This is a group of coworkers all preparing to draw names for Secret Santa at the office. Claudia is the boss and she is the most passive aggressive woman alive. When she disapproves of an employee’s decision she asks “and...how did we come to that conclusion?” She always refers to people as “we” even though she takes full credit for all good ideas. One of these ladies is notorious for putting half the bagels from the break room in her purse to take home. One spends an hour in stall #3 of the bathroom each morning to avoid work. One spends 65% of her day checking in on her online dating profiles - Jeff, a promising paralegal, just asked her to dinner at Olive Garden this Friday night.
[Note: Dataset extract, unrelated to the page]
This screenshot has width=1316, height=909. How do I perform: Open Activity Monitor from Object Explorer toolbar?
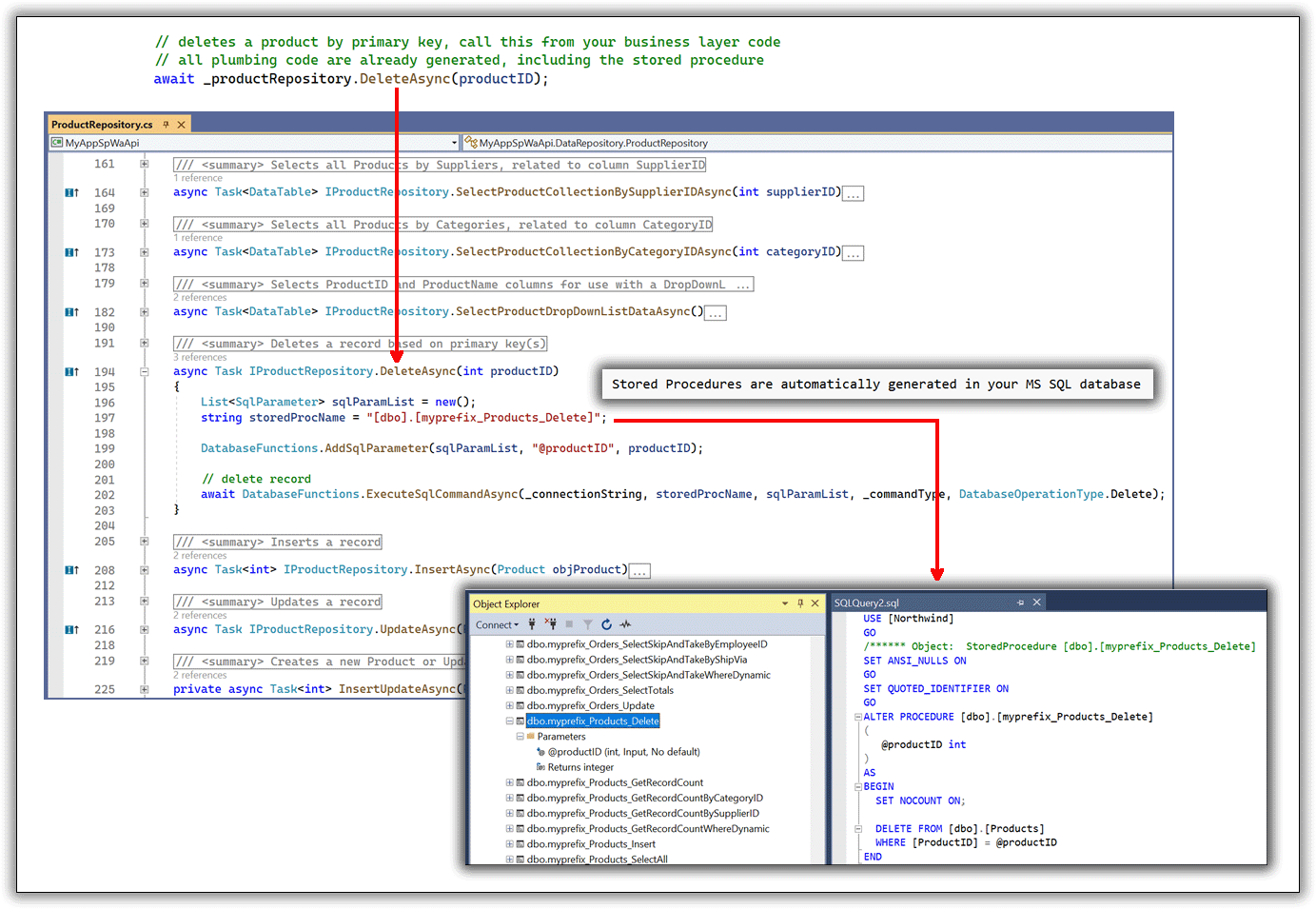click(x=624, y=624)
Tiff and Ham host various hunts each year at their country home, so they have five bird dogs used primarily for these occasions. Tiff makes a big show of adoring these dogs but secretly she hates them because they’re always sniffing her crotch while she tries to make pleasantries with their guests. What most people don’t know about Tiffany is that her birth name is Kiki Byrd and she is actually from a small town in W. Virginia where she worked as a cashier at Dairy Queen for several years...
Meet Mary. She’s had many odd hobbies over the years. There was the time that she spent four months enthusiastically geocaching with an online group. Or the time she tried to put together a Quiddich team after watching Harry Potter. Mary has tried soap carving and beekeeping, but her latest hobby has really raised some eyebrows. She recently took up taxidermy.
Kate runs a thriving charity benefiting the homeless and somehow has time to be a doting mother to four children. And has her yoga certification. And no chin hairs....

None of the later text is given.